> _ABOUT THIS EXERCISE_: The count of lines below that include the string "header" is the whole answer.
══════════
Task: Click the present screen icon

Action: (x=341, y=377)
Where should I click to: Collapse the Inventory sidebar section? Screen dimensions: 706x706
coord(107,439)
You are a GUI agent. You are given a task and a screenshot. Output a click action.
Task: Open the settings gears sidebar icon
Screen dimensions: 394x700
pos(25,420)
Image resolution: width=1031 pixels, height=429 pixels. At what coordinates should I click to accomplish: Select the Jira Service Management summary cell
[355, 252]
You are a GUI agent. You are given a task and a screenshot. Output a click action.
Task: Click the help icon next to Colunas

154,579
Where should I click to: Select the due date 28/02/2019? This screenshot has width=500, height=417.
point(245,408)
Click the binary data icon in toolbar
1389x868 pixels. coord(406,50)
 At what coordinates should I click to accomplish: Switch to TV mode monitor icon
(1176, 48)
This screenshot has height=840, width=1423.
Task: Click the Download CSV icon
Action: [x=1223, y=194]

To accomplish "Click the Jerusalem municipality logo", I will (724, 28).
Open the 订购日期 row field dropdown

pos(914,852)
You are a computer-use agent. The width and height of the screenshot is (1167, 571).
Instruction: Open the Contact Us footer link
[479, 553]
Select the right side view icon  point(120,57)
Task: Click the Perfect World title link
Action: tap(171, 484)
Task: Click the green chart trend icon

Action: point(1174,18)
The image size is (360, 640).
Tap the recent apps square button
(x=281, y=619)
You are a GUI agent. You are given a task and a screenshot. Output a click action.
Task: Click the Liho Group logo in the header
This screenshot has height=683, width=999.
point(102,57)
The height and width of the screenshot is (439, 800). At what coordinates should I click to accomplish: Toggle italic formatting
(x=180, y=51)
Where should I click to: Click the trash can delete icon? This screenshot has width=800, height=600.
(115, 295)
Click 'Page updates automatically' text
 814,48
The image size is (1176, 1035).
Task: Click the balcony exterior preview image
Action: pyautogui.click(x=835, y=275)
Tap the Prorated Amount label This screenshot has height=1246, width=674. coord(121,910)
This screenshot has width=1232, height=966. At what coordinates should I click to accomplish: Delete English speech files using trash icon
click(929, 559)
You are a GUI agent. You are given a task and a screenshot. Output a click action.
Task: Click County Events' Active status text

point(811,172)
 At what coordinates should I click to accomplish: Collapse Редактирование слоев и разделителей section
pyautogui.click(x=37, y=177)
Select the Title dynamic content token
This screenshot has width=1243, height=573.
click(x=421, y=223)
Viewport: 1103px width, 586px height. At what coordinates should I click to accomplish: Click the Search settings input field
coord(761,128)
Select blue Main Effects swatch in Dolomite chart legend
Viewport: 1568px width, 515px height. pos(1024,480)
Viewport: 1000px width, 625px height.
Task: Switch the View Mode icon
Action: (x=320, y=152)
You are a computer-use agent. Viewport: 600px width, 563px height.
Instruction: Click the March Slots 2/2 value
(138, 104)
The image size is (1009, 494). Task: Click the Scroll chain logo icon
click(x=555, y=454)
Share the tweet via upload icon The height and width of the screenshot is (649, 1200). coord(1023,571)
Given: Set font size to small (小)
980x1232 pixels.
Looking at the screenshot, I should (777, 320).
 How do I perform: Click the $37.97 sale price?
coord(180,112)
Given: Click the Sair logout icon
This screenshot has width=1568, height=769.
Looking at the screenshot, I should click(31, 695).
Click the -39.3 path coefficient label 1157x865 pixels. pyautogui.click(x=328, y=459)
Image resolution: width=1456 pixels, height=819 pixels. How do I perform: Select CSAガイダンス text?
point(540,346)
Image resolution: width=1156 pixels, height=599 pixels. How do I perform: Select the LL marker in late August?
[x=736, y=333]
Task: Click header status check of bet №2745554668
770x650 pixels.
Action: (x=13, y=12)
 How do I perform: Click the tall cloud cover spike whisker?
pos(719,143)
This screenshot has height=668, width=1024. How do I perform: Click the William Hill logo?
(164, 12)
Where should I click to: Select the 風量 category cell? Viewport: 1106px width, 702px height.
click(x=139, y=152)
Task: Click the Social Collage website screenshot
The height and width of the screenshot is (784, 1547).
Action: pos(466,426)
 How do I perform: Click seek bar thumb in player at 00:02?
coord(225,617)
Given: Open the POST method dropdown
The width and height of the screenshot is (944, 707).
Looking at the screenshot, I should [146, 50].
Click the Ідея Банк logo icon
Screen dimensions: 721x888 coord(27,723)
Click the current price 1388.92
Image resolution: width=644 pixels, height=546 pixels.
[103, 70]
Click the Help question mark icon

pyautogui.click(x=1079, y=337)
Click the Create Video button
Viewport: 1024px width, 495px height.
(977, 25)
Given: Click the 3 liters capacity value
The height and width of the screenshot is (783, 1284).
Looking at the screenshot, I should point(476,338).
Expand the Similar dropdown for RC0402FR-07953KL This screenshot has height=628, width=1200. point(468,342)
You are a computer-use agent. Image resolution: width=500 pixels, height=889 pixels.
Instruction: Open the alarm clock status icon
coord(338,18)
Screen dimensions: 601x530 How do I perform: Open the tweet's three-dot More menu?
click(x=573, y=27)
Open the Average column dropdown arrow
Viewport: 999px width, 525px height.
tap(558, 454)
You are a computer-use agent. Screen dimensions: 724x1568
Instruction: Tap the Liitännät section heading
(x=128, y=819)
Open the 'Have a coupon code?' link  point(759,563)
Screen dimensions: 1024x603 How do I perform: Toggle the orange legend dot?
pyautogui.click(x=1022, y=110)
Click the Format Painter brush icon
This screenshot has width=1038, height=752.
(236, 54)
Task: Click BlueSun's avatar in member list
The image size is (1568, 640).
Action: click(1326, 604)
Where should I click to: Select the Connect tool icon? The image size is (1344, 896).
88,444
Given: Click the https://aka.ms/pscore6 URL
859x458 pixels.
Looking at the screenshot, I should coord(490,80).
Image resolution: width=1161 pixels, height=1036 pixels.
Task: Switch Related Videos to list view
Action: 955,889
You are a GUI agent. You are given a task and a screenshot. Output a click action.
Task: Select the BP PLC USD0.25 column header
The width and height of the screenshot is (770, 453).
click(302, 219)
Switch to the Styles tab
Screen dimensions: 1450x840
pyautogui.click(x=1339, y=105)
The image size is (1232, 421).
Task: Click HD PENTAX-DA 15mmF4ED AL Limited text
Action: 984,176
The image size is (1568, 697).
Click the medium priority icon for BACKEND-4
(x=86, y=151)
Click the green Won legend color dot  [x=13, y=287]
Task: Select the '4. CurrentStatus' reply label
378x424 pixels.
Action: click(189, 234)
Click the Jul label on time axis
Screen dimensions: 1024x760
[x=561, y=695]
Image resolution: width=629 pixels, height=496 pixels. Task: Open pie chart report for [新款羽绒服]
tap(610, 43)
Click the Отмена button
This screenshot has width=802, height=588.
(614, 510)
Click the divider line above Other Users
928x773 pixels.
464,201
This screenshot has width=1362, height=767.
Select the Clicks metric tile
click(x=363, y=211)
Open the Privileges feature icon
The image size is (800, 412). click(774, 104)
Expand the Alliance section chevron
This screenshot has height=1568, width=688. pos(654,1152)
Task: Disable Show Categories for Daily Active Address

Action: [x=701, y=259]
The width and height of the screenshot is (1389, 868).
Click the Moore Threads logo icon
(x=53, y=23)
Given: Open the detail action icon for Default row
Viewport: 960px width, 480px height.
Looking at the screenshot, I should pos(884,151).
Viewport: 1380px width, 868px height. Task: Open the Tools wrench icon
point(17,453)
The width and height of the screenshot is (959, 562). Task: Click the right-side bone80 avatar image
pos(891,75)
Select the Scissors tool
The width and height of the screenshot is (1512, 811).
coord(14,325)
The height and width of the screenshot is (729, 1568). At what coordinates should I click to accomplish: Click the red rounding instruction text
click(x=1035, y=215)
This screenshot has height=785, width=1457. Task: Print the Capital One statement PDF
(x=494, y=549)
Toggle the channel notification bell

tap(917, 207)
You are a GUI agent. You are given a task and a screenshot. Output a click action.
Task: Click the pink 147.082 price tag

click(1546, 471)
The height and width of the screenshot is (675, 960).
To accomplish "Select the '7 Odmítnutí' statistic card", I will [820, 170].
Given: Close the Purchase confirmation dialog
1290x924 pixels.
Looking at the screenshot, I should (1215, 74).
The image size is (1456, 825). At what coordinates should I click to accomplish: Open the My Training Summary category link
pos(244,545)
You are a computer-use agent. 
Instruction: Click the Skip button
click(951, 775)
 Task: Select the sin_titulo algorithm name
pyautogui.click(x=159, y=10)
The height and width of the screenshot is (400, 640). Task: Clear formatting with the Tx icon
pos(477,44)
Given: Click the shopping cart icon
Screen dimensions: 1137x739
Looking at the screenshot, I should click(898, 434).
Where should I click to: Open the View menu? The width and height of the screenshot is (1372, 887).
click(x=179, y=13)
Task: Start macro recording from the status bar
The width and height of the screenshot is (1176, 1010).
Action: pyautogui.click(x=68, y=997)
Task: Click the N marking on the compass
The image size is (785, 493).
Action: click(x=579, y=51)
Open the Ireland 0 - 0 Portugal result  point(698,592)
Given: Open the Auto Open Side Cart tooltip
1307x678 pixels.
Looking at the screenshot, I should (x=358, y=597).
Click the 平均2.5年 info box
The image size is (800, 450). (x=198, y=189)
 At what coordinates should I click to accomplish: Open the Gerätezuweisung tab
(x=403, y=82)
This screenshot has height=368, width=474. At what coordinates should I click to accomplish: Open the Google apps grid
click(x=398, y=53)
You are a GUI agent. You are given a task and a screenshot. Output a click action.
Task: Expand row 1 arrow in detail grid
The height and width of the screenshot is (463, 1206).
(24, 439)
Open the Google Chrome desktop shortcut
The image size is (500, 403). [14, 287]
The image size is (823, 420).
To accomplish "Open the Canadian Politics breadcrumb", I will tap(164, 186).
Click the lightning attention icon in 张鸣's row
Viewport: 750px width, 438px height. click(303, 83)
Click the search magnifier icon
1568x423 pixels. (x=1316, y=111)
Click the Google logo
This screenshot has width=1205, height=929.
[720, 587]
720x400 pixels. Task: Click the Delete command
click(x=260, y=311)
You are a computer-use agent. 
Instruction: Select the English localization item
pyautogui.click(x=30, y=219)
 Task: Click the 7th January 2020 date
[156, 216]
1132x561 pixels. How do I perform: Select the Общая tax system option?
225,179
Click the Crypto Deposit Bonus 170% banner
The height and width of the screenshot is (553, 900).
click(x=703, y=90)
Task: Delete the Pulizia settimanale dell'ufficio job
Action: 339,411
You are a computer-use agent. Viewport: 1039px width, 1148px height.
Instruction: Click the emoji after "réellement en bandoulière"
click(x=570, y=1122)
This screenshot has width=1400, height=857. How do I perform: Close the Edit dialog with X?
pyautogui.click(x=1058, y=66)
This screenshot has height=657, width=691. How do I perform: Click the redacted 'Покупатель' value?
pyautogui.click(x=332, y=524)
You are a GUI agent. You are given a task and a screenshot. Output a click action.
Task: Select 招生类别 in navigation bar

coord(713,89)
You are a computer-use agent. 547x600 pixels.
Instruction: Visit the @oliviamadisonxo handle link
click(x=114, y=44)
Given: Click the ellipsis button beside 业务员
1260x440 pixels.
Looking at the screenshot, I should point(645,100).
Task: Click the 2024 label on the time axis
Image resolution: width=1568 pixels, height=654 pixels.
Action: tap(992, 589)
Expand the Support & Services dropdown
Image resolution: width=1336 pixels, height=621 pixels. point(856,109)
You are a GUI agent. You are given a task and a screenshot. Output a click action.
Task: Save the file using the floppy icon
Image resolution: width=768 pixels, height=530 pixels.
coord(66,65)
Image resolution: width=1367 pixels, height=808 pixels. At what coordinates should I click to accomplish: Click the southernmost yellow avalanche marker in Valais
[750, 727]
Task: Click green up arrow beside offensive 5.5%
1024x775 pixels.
══════════
> _WRITTEN SOLUTION_: 3